Last week, USA ambassador to the United Nations Nikki Haley pressured the International Atomic Energy Agency, with the aim of securing a deal where nuclear inspectors were allowed access to Iranian military bases to guarantee that scientists were not engaged in any activity banned by the nuclear deal signed in 2015, according to PressTV.

It's not a treaty because it was never considered by the U.S. Senate, and so can be changed by a president's decision.

Bolton's public appeal reflects a deep frustration among opponents of the Iran deal who until recently viewed the White House as an ally in their effort to undercut the agreement.

Supporters of the Iran agreement say there is no evidence that Iran has violated the nuclear deal in any significant way and allege the intelligence agencies are under pressure from the administration to come up with information that shows Tehran is flouting the deal.

The environment in which intelligence agencies are working is one in which the president has evidently made up his mind about how to proceed, even though US Ambassador to the UN Nikki Haley made statements to the contrary last week.

It will be a "very big mistake" for the U.S. to withdraw from the 2015 nuclear deal with Iran, a former official under the Barack Obama administration has said.

Trump is due to notify Congress in October about whether Iran is adhering to the deal.

The worldwide agreement is facing serious threats of collapse as tensions mounted between Washington and Tehran recently.

Haley has said she is focused on trying, along with America's Western partners, to make what President Trump has called the "worst deal" with Iran better, by pressing Iran to stop test launching ballistic missiles. In April, he ordered a review of whether a suspension of nuclear sanctions on Iran was in the USA interest. US allies Israel and Saudi Arabia are staunch opponents of Iran and have attacked its partnered forces overseas.

"He's given strong indications that he's just not going to recertify it", said John Glaser, director of foreign policy studies at the Cato Institute, the libertarian think tank.
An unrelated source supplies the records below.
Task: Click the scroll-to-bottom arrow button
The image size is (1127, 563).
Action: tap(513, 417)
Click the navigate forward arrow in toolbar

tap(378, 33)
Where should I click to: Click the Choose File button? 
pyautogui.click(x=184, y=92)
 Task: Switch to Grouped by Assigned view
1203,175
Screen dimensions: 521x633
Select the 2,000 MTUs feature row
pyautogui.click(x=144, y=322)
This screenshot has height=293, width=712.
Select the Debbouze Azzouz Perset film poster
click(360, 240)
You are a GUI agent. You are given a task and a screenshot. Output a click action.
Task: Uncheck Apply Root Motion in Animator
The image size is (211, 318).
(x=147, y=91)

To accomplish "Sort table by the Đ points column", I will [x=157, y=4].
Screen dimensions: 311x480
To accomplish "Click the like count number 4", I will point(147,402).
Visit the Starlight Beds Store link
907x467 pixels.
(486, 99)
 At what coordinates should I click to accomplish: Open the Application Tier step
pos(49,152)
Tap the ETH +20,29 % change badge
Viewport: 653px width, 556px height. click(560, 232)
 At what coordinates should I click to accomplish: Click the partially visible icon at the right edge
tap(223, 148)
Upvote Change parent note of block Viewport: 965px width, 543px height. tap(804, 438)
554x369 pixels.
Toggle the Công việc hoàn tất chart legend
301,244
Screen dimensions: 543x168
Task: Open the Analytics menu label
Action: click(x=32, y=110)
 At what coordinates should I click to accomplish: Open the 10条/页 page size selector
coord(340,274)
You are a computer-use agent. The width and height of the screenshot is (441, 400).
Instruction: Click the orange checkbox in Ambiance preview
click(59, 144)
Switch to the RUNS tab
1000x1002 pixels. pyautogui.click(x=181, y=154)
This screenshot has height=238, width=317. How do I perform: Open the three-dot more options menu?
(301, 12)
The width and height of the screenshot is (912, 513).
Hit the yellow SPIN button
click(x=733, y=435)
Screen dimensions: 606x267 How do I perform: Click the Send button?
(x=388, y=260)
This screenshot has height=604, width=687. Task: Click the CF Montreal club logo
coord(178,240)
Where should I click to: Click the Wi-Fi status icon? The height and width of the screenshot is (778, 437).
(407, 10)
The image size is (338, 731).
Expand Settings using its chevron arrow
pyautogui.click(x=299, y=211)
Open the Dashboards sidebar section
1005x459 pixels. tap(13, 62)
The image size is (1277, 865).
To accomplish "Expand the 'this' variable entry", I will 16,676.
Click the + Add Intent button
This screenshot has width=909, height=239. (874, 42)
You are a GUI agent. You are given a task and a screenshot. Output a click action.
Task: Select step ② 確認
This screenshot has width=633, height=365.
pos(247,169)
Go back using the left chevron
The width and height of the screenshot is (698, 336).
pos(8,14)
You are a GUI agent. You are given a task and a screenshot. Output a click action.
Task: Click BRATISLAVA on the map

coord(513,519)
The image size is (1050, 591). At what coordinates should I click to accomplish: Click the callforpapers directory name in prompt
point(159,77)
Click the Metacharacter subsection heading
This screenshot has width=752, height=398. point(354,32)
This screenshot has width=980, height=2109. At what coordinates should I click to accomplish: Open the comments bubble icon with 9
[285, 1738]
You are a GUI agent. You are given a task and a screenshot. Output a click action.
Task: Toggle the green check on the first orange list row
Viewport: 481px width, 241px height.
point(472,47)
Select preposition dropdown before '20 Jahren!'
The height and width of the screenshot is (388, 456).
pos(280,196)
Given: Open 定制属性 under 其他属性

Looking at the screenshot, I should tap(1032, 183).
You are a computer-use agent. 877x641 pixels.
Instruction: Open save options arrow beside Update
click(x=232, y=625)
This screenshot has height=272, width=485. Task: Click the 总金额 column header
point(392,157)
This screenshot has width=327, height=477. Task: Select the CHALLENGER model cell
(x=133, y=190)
Q: UN Secretary-General Antonio Guterres believes the Iran nuclear deal is "one of the most important diplomatic achievements in our search for, for peace and stability and everyone involved needs to do its utmost to protect and support that agreement". Moscow opposes any changes to the Joint Comprehensive Plan of Action on Iran's nuclear program and call on all partners to avoid unilateral decisions, Russian Deputy Foreign Minister Sergey Ryabkov said on Tuesday speaking at the 62nd conference of the Pugwash movement on Science for peace, disarmament, worldwide security and scientific cooperation. Iran charged those sanctions were a violation of the nuclear accord.

Ghassemi said Iran will "completely try to protect the nuclear deal", but added that it is a multilateral agreement and that the other sides need to abide by the agreement as well. And they probably will not be.

Haley has previously said that Iran is not complying with the "spirit" of the deal, pointing to Tehran's activities in the region, including its support for Houthi rebels in Yemen and its backing of Syrian President Bashar al-Assad. The expert stressed that over the past two years dozens of foreign leaders and businessmen have visited the country concluding billion-dollar deals.